Practical Bravery: LEE RADBOURNE

 

HYPERFAST HUMANITY!

Lives in the 21st century are now so integrated with the infrastructure of streaming technology that we’ve forgotten to question it. The variety, volume and speed of everything – from media to research, entertainment to sport, stock markets to multi-stakeholder conferences in 7 different simultaneous time zones – is constantly pushing the envelope of more, bigger and faster.

So who is in charge of this? Consumers? Producers? Regulators?

The special guest to explore this, is one of the UK’s leading experts of streaming technology: Lee Radbourne – General Manager (EMEA), Aura

Key quotes:

“There’s an element of loss of waiting, or anticipation. The Mandalorian for example, on Disney Plus, is released on a schedule now, almost like a linear show. Madness! What do you mean I can’t just binge it over a weekend, like I normally do? The instant gratification comes more from an expectation.”

“Our kids have no concept of what a device is, or what a video recorder is, or even within technology, what a server is. My favourite an anecdote I keep seeing is, you ever seen kids trying to describe what the ‘save’ button is? Trying to explain it was a physical three-and-a-half-inch floppy disc!”

“I think it’s sensible to take a pause sometimes with technology. But I think it’s just one simple thing that’s going to change the way we deliver stuff and make stuff more personalised. We already have good policy in place. GDPR is good policy, it does protect people.”

> [DATA ROWS]:
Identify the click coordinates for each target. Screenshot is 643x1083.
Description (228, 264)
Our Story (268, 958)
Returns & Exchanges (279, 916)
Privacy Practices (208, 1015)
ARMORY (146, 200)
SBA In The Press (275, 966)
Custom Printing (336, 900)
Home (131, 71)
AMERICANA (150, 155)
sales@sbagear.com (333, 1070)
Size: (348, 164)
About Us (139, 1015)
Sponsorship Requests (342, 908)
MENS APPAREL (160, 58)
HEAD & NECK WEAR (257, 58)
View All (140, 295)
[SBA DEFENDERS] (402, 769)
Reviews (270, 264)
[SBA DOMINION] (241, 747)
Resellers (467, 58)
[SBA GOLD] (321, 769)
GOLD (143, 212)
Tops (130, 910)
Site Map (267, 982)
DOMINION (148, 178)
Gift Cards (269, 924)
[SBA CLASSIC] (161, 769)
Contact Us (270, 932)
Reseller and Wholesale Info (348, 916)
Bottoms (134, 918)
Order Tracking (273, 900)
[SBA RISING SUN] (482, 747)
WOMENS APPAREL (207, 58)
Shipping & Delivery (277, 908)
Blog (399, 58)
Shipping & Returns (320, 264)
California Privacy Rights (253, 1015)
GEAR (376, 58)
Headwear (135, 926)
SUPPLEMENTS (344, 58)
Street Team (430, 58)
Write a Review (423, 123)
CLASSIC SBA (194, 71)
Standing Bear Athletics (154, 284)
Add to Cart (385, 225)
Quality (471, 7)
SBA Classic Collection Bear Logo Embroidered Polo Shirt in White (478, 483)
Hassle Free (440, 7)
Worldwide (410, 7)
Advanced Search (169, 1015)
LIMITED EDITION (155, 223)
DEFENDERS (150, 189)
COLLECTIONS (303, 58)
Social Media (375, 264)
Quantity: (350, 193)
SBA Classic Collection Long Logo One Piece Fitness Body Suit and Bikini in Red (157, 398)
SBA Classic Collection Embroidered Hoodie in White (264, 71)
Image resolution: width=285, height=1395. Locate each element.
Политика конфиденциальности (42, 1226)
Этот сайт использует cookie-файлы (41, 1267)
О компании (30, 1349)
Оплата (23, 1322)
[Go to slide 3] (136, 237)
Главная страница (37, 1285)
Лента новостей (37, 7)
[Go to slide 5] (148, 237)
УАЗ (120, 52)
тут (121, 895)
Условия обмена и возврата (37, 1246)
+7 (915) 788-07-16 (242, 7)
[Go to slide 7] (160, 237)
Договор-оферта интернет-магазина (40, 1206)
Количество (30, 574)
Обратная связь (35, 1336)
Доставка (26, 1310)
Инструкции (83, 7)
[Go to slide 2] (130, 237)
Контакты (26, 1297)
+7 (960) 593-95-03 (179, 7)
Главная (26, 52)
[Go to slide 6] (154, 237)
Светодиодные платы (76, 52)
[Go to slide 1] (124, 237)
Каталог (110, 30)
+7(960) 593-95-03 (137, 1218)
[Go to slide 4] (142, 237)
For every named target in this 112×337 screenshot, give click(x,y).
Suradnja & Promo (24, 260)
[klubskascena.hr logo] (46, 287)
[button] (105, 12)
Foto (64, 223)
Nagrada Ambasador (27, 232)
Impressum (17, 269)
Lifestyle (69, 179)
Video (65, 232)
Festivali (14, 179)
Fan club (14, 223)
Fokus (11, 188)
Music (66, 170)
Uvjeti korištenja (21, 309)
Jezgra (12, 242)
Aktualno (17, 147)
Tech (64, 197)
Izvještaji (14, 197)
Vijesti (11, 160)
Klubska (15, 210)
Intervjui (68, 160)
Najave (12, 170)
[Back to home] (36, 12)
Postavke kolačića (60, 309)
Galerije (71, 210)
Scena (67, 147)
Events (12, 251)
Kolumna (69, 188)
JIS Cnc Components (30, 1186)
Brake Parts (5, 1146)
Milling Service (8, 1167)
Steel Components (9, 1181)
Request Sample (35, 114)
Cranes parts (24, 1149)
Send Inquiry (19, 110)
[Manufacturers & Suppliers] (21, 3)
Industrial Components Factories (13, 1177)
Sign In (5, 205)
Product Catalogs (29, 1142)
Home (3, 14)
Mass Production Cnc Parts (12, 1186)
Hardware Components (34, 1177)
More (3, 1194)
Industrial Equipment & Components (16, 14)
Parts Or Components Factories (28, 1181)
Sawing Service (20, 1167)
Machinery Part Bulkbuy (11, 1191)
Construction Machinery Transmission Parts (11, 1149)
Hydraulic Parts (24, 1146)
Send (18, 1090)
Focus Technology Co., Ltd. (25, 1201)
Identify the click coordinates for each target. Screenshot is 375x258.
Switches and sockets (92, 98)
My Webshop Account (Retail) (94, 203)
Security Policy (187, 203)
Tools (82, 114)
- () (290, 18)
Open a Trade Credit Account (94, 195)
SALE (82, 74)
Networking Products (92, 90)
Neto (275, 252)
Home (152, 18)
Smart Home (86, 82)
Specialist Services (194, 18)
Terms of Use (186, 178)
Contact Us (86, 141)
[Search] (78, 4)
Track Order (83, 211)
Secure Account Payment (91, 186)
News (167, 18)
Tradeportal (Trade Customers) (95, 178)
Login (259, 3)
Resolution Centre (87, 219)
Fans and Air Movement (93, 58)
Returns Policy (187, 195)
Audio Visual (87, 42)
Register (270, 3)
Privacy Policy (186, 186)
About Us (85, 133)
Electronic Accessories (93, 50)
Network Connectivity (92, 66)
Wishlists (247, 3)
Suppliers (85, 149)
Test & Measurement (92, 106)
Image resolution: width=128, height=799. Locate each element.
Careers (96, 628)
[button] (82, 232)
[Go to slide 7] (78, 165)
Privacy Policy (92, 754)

> [EXERCISE PROMPT]:
Answer these from the page on streaming technology:
1. What role does Lee Radbourne hold, and at which company?
2. Which show is described as being released on a schedule, and on what service?
3. Which policy does Radbourne say protects people?
The items play no part in the work on this page.

> [TASK OUTPUT]:
1. General Manager (EMEA) at Aura.
2. The Mandalorian, on Disney Plus.
3. GDPR.